Siirt’in İslami ilimlerin yaşatılması ve geliştirilmesi noktasında gerçekten çok büyük bir hassasiyet örneği olduğunu anlatan Cumhurbaşkanı Erdoğan, “Siirt’te ve bölgedeki her şehrimizde kanaat önderlerimiz, alimlerimiz var. Bunlar yıllarca bu faaliyetleri bütün gayretleri ile sürdürdüler. Bu meselelerden bin tanesine Diyanet İşleri Başkanlığımız kadro vererek kendi bünyesine kattı. Bakınız yıllarca medreselere karşı mesafeli duran bir yönetim anlayışından bu alimlerin devletin kadrosuna alındığı bir yaklaşıma gelindi” diye konuştu.
“BÖLGE HALKI BÜYÜK BİR SIKINTI İLE KARŞI KARŞIYA”

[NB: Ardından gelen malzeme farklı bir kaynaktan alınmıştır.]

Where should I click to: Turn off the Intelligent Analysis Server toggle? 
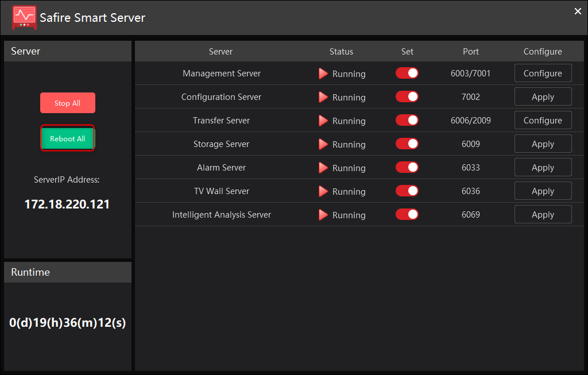pos(407,214)
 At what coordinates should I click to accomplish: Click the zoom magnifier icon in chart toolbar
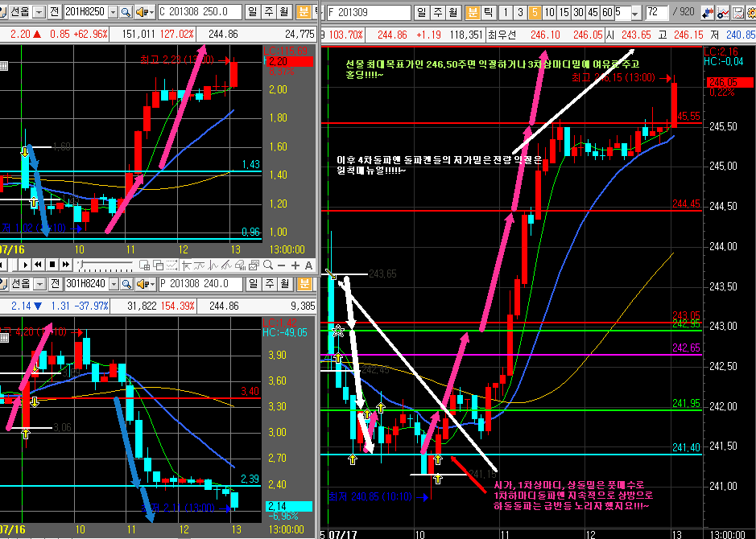[267, 265]
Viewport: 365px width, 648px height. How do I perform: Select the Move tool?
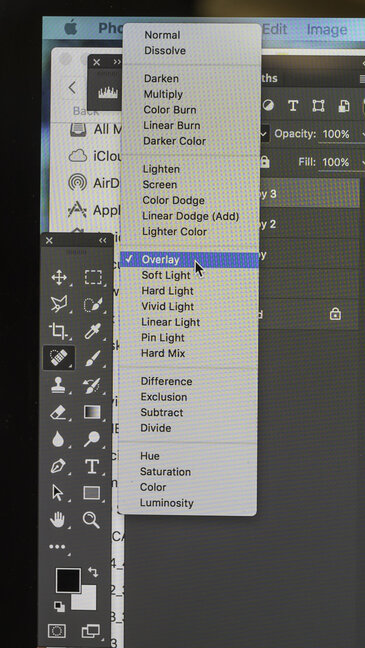pos(59,277)
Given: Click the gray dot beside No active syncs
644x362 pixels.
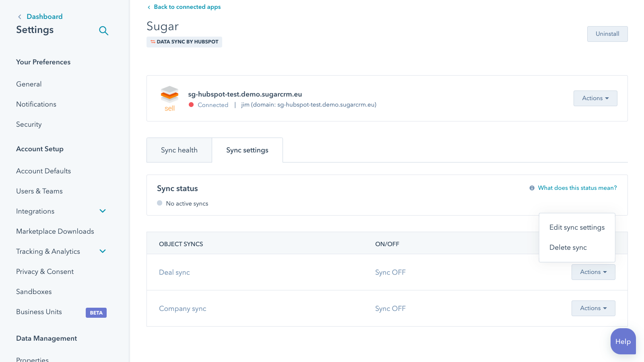Looking at the screenshot, I should point(159,203).

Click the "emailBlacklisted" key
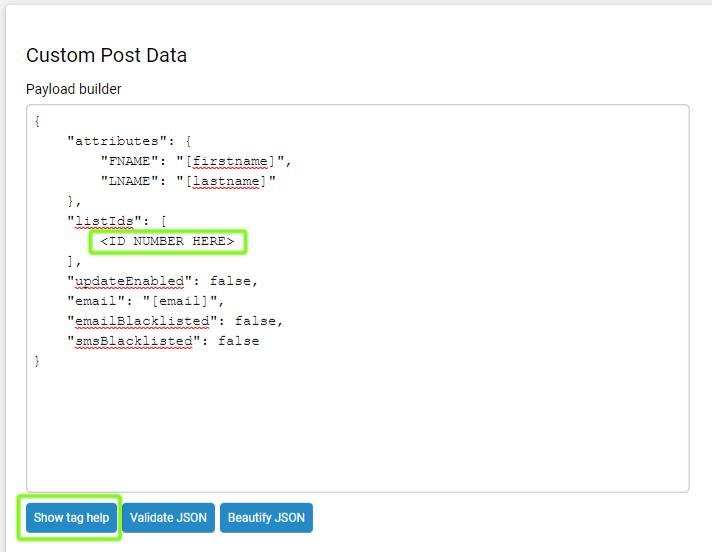point(142,321)
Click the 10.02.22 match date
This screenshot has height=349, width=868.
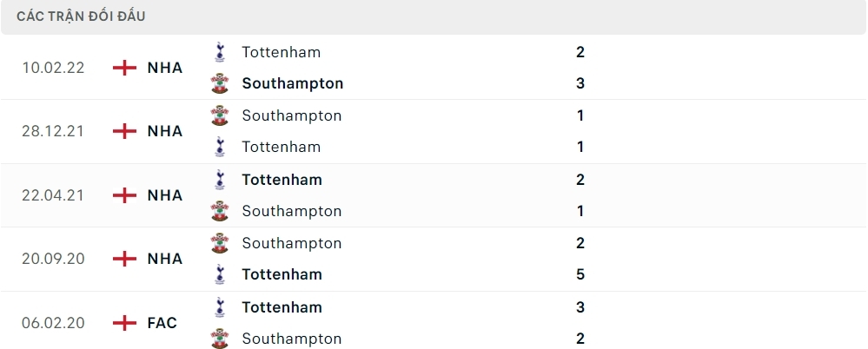53,68
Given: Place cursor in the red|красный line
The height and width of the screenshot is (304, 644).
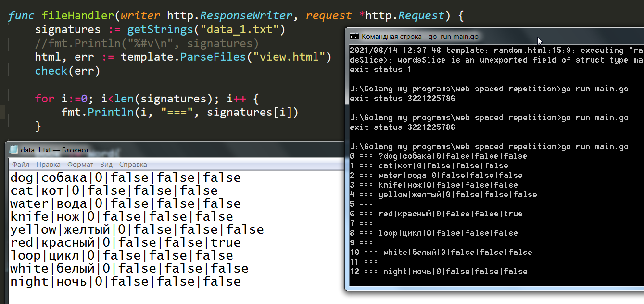Looking at the screenshot, I should [125, 242].
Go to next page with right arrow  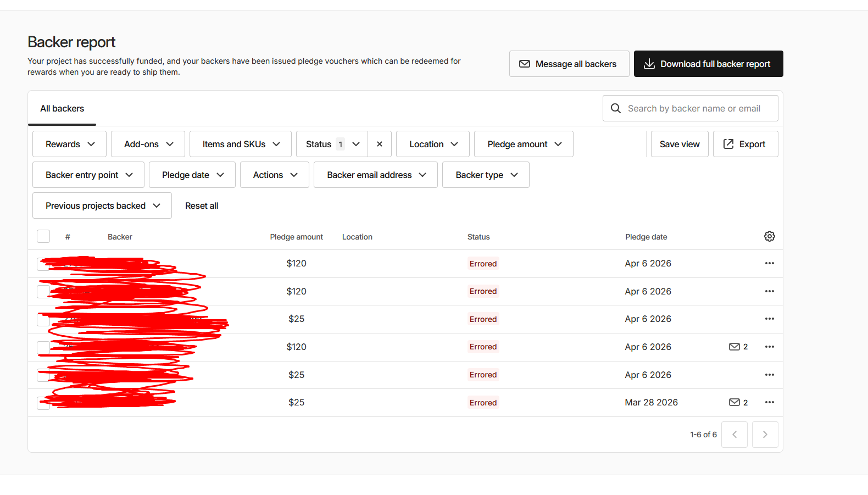pos(765,435)
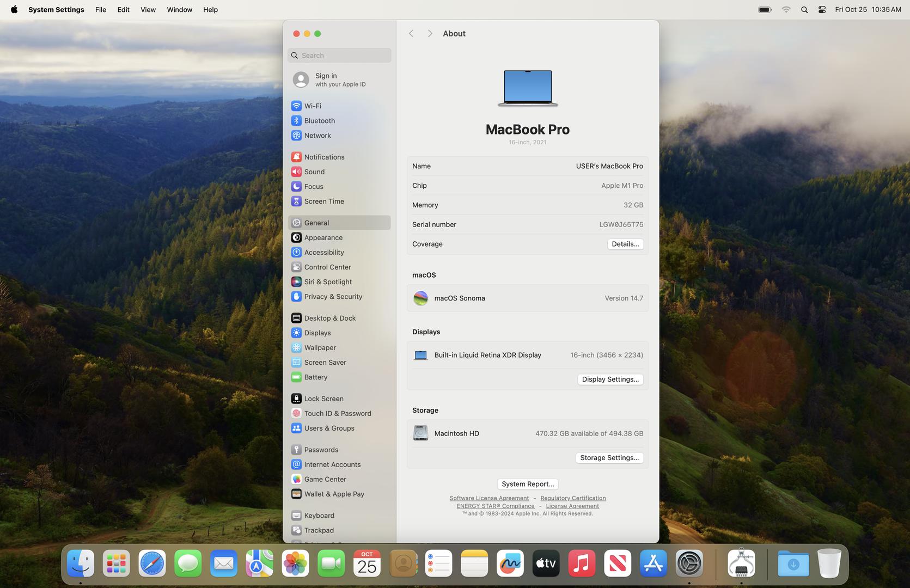Open Touch ID & Password settings

[x=337, y=414]
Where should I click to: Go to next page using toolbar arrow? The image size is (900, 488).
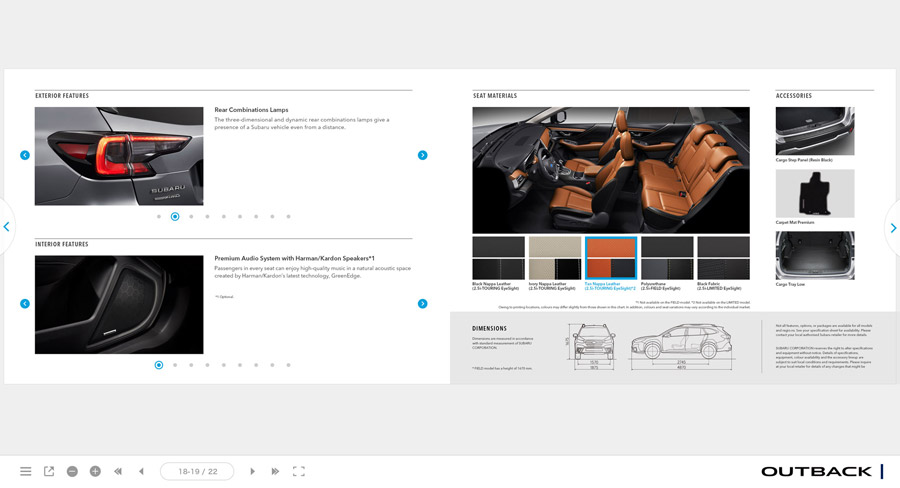(252, 471)
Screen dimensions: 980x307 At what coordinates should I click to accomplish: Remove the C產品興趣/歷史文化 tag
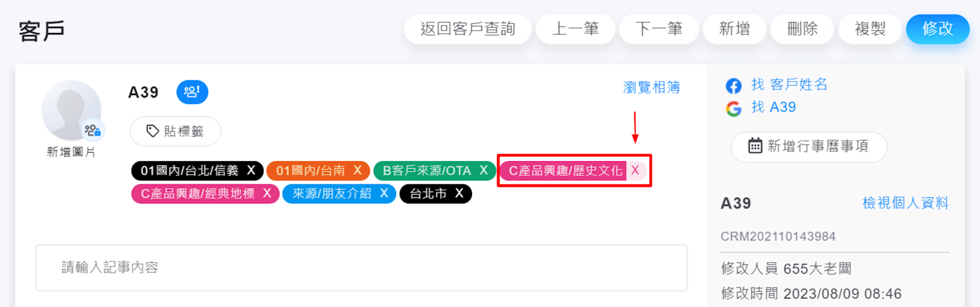635,170
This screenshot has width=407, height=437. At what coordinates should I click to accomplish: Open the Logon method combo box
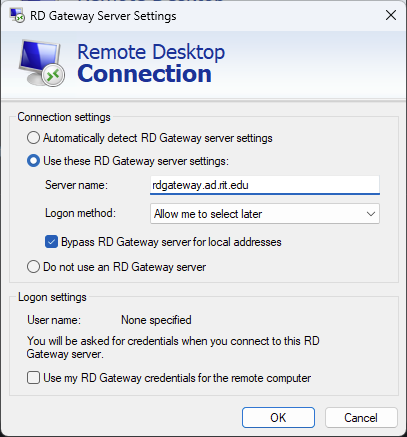pyautogui.click(x=265, y=214)
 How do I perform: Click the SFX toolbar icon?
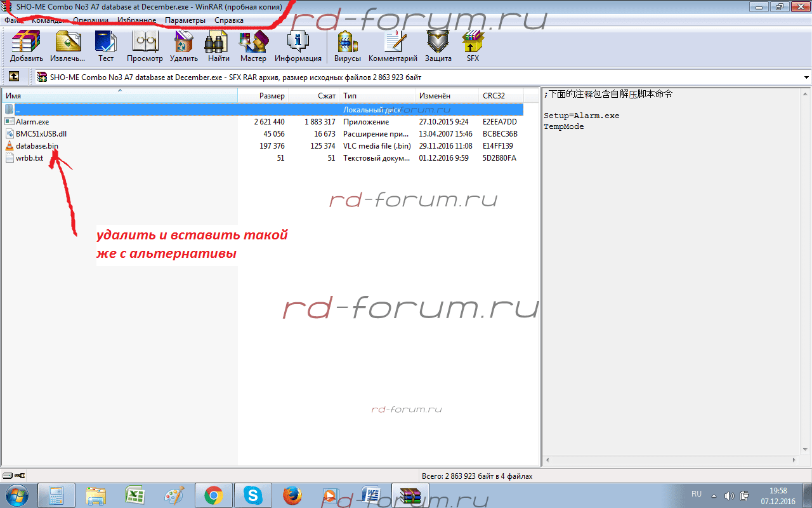(x=473, y=46)
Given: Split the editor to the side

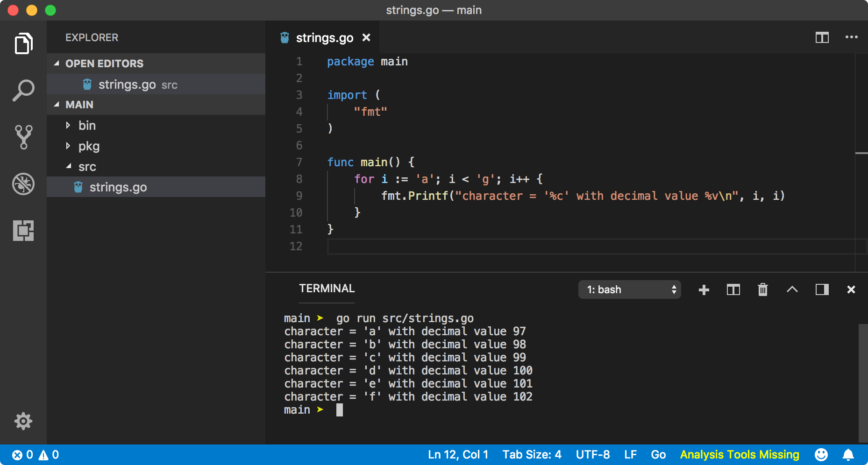Looking at the screenshot, I should point(822,37).
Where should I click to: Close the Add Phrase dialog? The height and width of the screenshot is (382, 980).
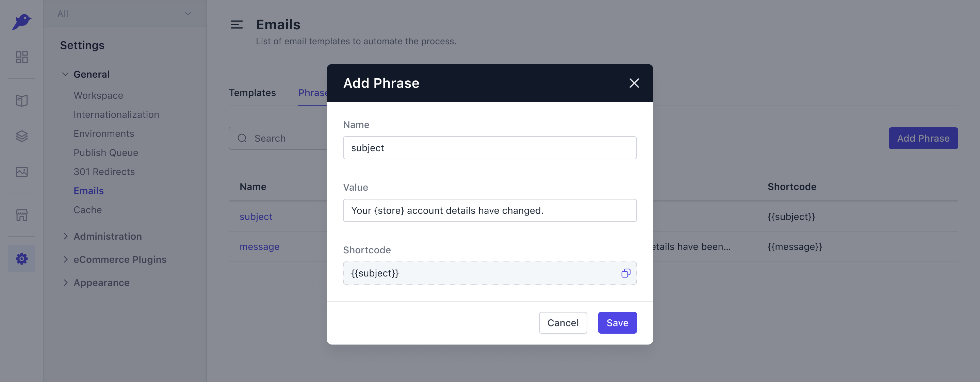tap(634, 83)
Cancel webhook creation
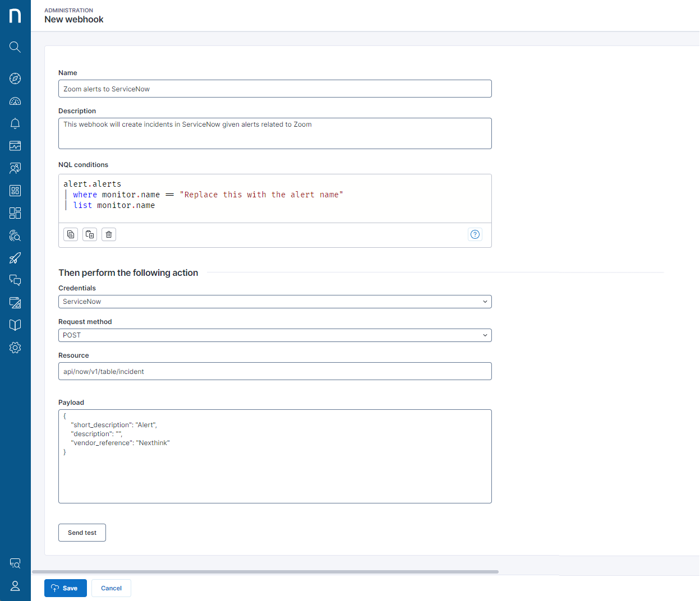The width and height of the screenshot is (700, 601). [x=110, y=588]
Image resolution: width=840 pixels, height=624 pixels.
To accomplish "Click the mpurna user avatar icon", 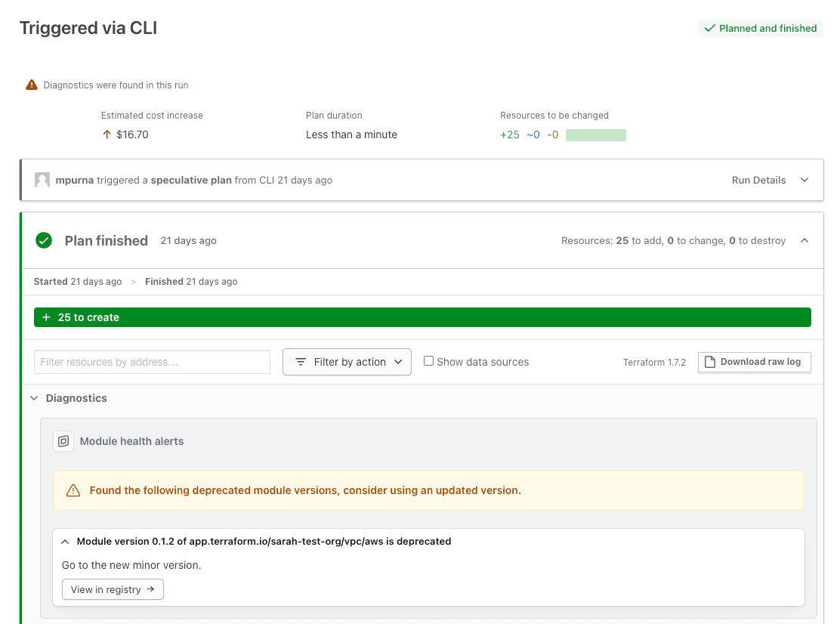I will [x=42, y=181].
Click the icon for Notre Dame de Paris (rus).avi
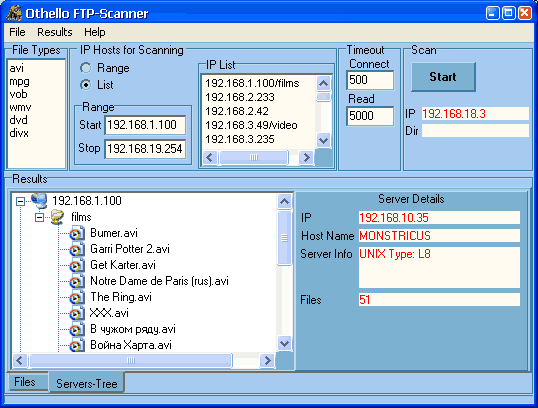The height and width of the screenshot is (408, 538). tap(77, 281)
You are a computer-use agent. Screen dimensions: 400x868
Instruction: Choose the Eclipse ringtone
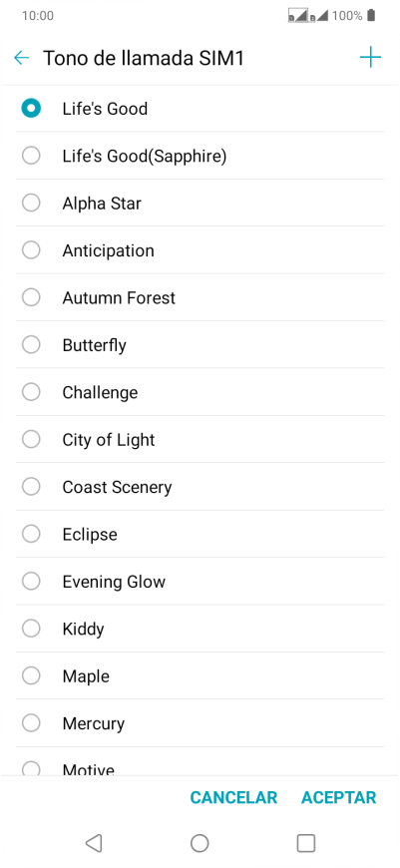click(200, 534)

Bölge halkının büyük bir sıkıntı ile karşı karşıya olduğuna da dikkat çeken Erdoğan, sözlerini şöyle sürdürdü:
“Taşradaki eğitim ve ilim irfan yuvaları bölücü örgütün mensupları tarafından kapatılmaya çalışıyor. Bölücü örgüt adına bunu hayata geçirenler var. Bugün Türkiye’de Boko Haram ve DEAŞ gibi örgütler varlık göstermiyorsa bunda en önemli pay Diyanet İşleri Başkanlığı’nındır. Ülkemizde mezhep çatışması gibi oyunlar tutmuyorsa Diyanet İşleri Başkanlığı’nın büyük rolü var. Kardeşlerim şimdi soruyorum Siirt yeni Türkiye’ye hazır mı? Yeni Anayasaya hazır mı? Başkanlık sistemine hazır mı? Öyleyse hep beraber çalışmak gerekiyor. Allah birliğimizi ve beraberliğimiz daim kılsın.”
Erdoğan, konuşmanın ardından 40 eser ve tesisin açılış kurdelesini kesti. Daha sonra Valiliğe hareket eden Erdoğan çifti, vatandaşların birlikte fotoğraf çektirme talebini de geri çevirmedi.